牛体细胞核移植（SCNT）类滋养层干细胞基因表达和分化形成双核滋养层细胞能力的研究

Somatic cell nuclear transfer (SCNT) has been employed to produce clones of a wide variety of mammalian species since the first successful use of differentiated donor cells was reported. However, the success of cloning by nuclear transfer has not come without complication. Fewer than 6% of the reconstructed bovine blastocysts develop into viable offspring. From the time of embryo transfer (day 8) to day 90 of gestation, 70% of SCNT pregnancies are lost. A major problem associated with the mortality of these reconstructed embryos is poor placental development, which has been reported earlier in gestation and during the critical time of early post implantation. The trophoblast binucleate/giant cells (TGC), which makes up approximately 20% of the trophoblast population, and these cells produce pregnancy-related proteins, such as pregnancy-associated glycoproteins (PAGs), placental lactogen (PL), and prolactin-related proteins. Researches indicted that TGC development in SCNT embryos is altered. Given the morphological variation and consequent dysfunction of TGC in placentas from SCNT embryos, it is of considerable interest to explore the expression of factors involved in bovine trophoblast differentiation during the early stages of placental formation. The trophoblast stem cells derived from trophoectderm is the best tool to explore the trophoblast differentiation in vitro. Using a system include two inhibitors (PD0325901 and CHIR99021), we have established bovine trophoblast stem-like cells, which exhibited alkaline phosphatase (AP) activity and expressed pluripotency markers, such as OCT4, NANOG, SOX2, SSEA-1, SSEA-4, TRA-1-60 and TRA-1-81, and trophoblast lineage markers such as CDX2, as determined by both immunofluorescence and RT-PCR. Additionally, these cells generated dome-like structures, formed teratomas when injected into NOD-SCID mice, and differentiated into placenta trophoblast cells in vitro. Based on the preliminary work, this project will further study of the difference in gene expression,methylation status of key maker genens and differentiation potentials between AI、IVF and SCNT derived trophoblast stem-like cells, explore the formation of placenta dysplasia and provide strategies to improve successful rate of SCNT embryos.

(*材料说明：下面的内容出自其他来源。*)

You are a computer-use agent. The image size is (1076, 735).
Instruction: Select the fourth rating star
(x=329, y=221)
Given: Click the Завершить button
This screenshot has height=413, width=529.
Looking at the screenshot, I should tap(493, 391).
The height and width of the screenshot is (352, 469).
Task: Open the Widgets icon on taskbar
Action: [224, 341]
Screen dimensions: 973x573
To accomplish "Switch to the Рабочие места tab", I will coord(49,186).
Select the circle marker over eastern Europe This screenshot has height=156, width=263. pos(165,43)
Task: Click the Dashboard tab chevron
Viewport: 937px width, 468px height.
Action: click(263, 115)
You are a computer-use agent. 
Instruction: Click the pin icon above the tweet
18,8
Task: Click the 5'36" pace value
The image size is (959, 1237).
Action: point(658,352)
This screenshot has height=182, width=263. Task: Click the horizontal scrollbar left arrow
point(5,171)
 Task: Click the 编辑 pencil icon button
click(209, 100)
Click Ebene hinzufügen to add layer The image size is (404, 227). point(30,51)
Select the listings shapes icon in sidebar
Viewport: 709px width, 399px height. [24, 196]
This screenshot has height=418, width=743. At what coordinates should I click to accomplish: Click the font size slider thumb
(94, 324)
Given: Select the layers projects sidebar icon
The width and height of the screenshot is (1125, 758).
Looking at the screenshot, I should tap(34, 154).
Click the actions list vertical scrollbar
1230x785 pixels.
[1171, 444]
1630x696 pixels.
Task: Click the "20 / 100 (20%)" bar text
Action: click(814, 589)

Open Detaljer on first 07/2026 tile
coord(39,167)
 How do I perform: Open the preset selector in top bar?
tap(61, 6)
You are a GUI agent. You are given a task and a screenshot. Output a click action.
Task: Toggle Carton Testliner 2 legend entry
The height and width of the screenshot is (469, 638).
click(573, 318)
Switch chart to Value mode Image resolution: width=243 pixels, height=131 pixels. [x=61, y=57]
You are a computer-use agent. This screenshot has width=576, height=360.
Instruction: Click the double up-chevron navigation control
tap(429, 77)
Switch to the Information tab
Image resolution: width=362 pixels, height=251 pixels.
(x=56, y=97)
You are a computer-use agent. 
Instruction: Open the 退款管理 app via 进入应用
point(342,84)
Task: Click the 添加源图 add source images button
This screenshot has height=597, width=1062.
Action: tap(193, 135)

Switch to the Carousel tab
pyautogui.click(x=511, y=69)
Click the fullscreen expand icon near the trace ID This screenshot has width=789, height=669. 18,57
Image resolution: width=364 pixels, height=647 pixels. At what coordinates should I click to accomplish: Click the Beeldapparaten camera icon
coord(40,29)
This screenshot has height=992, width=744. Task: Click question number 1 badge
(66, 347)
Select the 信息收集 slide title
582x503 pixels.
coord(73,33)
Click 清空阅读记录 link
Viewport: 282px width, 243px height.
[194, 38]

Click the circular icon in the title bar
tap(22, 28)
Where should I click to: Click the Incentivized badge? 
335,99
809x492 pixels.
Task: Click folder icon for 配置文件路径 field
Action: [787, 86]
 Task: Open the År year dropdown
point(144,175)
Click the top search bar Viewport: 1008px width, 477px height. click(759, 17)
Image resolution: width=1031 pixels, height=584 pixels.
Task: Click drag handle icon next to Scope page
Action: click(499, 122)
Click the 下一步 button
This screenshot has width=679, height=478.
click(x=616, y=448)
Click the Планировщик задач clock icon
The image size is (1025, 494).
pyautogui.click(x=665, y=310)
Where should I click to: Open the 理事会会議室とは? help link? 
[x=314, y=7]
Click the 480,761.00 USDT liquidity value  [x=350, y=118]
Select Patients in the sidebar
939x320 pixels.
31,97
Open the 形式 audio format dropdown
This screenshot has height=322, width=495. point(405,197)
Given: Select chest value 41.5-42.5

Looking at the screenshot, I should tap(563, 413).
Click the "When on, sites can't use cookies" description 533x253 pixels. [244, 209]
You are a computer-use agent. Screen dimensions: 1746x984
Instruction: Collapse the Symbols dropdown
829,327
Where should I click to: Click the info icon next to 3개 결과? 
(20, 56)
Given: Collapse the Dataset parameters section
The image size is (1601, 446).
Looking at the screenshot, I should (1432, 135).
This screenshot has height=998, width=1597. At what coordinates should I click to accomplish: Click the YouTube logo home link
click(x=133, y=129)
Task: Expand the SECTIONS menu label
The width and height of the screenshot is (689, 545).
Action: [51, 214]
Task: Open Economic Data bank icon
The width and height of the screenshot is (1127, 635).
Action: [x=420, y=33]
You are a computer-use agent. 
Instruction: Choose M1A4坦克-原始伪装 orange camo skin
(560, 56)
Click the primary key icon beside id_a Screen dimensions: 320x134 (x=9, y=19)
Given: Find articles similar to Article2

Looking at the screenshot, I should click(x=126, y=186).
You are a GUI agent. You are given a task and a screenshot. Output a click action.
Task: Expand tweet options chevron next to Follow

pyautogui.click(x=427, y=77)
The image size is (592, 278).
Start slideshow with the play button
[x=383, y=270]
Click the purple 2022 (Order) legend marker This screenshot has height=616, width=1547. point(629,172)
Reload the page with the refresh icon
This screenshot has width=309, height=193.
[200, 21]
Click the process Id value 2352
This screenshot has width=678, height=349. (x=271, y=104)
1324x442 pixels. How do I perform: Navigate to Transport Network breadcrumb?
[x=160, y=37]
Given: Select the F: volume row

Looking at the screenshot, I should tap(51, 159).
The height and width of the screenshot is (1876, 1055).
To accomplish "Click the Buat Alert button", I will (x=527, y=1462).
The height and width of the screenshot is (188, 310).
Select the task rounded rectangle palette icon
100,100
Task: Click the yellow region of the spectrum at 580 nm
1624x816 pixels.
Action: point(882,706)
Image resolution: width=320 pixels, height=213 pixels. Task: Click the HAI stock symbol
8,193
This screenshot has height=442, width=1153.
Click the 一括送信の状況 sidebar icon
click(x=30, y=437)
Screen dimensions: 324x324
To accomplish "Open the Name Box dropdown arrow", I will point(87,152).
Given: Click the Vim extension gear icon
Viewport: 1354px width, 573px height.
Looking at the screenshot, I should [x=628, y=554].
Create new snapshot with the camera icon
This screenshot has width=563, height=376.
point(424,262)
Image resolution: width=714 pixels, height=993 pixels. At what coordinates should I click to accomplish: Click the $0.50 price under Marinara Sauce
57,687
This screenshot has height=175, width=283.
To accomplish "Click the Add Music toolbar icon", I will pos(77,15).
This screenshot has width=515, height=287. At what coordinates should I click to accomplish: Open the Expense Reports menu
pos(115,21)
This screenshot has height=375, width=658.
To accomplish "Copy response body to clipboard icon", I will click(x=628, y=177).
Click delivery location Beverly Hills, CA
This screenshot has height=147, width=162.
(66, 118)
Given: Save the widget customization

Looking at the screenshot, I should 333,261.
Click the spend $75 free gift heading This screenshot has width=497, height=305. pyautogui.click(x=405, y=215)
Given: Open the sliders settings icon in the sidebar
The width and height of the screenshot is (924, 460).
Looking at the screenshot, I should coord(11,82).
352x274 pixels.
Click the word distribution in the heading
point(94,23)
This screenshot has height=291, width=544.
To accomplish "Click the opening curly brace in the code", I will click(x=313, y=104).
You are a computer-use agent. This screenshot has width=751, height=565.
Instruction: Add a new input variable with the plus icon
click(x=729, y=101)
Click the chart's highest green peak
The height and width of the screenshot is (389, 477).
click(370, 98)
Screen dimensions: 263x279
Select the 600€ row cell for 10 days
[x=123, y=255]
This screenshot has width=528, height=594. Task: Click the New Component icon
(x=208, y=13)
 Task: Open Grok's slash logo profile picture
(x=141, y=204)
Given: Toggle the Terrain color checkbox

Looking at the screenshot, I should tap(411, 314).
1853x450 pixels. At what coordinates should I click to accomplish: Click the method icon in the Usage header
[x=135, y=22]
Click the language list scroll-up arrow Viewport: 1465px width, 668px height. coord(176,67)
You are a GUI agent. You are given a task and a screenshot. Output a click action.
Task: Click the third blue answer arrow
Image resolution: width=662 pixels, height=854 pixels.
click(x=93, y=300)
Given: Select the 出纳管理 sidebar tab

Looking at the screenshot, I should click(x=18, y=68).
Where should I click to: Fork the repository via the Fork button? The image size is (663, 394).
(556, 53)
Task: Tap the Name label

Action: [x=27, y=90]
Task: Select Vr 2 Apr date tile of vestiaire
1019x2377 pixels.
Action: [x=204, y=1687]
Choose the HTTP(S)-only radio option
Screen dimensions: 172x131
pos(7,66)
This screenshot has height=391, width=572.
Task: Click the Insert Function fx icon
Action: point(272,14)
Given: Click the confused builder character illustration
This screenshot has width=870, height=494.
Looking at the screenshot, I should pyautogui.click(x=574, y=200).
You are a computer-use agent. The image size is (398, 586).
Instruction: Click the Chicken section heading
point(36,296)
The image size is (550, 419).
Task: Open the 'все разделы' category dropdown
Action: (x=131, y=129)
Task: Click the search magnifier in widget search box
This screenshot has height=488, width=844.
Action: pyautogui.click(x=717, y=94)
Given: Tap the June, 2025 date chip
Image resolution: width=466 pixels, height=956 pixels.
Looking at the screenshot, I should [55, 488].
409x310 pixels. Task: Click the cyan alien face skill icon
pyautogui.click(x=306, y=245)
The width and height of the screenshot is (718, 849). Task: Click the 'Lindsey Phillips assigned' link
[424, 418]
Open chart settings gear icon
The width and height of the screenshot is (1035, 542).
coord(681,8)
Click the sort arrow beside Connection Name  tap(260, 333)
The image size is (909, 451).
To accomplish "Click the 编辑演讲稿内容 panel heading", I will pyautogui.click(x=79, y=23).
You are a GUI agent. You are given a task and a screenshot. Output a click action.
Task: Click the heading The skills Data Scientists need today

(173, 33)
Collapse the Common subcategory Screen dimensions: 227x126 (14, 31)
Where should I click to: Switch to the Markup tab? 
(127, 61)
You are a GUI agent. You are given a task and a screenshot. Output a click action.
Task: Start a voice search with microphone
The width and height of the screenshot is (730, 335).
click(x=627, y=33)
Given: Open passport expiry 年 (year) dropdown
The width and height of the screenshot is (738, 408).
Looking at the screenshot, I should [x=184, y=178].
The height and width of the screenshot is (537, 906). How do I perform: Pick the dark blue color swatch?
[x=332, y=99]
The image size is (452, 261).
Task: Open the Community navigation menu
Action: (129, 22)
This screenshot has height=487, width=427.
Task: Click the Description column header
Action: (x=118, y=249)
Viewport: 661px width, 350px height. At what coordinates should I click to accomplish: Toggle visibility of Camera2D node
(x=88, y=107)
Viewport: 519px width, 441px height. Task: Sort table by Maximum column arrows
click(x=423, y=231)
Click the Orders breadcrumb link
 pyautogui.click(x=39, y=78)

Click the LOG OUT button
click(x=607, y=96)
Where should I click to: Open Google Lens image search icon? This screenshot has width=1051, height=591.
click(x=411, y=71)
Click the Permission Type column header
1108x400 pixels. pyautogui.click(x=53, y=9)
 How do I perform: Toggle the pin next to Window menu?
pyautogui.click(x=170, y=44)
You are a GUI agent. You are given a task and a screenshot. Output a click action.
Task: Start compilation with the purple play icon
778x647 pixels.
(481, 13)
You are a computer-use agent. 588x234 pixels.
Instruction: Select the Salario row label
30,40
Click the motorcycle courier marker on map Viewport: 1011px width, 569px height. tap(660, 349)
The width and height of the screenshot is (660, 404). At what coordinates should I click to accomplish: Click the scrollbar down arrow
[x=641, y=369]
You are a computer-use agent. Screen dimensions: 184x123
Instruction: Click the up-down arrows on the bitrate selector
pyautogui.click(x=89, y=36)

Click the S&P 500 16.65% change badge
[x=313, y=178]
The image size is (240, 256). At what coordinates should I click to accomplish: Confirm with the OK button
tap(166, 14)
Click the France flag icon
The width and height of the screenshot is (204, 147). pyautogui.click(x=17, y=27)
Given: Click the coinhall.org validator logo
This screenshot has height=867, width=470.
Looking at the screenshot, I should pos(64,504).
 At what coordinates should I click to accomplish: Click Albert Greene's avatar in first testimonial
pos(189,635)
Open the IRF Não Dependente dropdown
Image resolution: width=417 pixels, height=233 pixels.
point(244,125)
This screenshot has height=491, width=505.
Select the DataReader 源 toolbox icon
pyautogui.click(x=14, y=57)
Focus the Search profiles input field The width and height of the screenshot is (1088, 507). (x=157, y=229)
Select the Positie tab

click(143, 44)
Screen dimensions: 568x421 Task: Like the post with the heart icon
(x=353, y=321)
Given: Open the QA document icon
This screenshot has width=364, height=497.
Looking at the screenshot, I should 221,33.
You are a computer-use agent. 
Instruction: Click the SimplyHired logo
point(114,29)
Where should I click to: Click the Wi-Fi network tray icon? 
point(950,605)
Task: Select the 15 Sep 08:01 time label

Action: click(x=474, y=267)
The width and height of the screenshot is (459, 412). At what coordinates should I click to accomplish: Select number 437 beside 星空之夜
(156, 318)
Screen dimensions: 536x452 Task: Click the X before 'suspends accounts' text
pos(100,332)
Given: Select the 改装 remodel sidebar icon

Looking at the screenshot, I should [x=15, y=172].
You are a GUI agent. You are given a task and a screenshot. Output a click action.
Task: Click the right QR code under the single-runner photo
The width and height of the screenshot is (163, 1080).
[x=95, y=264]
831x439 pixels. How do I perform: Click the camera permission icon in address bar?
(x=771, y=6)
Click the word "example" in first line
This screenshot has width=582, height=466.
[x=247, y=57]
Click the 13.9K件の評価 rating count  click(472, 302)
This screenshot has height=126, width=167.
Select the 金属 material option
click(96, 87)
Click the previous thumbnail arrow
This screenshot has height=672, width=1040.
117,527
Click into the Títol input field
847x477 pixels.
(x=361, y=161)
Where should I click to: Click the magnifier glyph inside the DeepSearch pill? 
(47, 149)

自从世界首例体细胞克隆绵羊多莉出生以来，体细胞核移植技术已经被广泛应用于各种哺乳动物。牛是克隆动物中最成功的一个种类，尽管如此，这一技术的应用仍然存在流产率高及胎盘、胎儿发育异常等问题。牛克隆胚胎在植入前和植入后早期的丢失率达到70%左右，其中双核滋养层巨细胞发育异常可能在胎盘发育异常中起重要作用。利用含有两个小分子抑制剂(PD0325901和CHIR99021)的培养体系，我们从IVF和SCNT胚胎成功获得可以在外稳定培养和传代的牛类滋养层干细胞系，二者在形态和特性上没有显著差异，但是经基因表达谱芯片分析，二者在表达基因有明显差异。本项目将在前期工作基础上，深入研究AI、IVF和SCNT类滋养层干细胞之间在基因表达、甲基化和分化形成包括双核滋养层巨细胞在内的成熟滋养层的差异，为探索SCNT胚胎胎盘发育异常和预防提供新的思路和策略。

滋养层干细胞是胎盘细胞的前体细胞，是体外研究胎盘形成的有效工具。利用2i (PD0325901和CHIR99021)培养系统，建立人工授精（AI）、体外受精（IVF）和核移植（SCNT）囊胚来源的牛类滋养层干细胞，实时定量PCR和免疫荧光染色检测分析，发现牛IVF和SCNT类滋养层干细胞在形态、干性基因表达和分化特征等方面没有显著差异。通过基因表达谱芯片检测和基因聚类分析，发现IVF和SCNT来源的牛类胚胎干细胞的基因表达图谱存在差异，SCNT高表达的基因共有140类，其中74类差异显著，主要集中在线粒体功能和脂类合成方面，在SCNT低表达的基因有 132类，其中57类差异显著，主要集中在线粒体功能和细胞迁移生长相关基因方面。利用亚硫酸氢盐测序法对4种干细胞关键基因的甲基化分析，结果显示，与IVF类滋养层干细胞（BTS1）相比，SCNT类滋养层干细胞（BTSA）中CDX2、OCT4、NANOG和SOX2基因的启动子区的甲基化程度都有所下降。CDX2的甲基化从1.67%降低到1.13%，OCT4的甲基化从52.23%降低到39.57%，NANOG的甲基化从82.30%降低到64.01%，SOX2的甲基化从3.00%降低到0.70%。通过对牛类滋养层干细胞进行体外分化，发现IVF和SCNT双核滋养层巨细胞形成的区别，这些结果为深入研究SCNT胎盘发育异常和提高SCNT胚胎的出生率提供了新思路。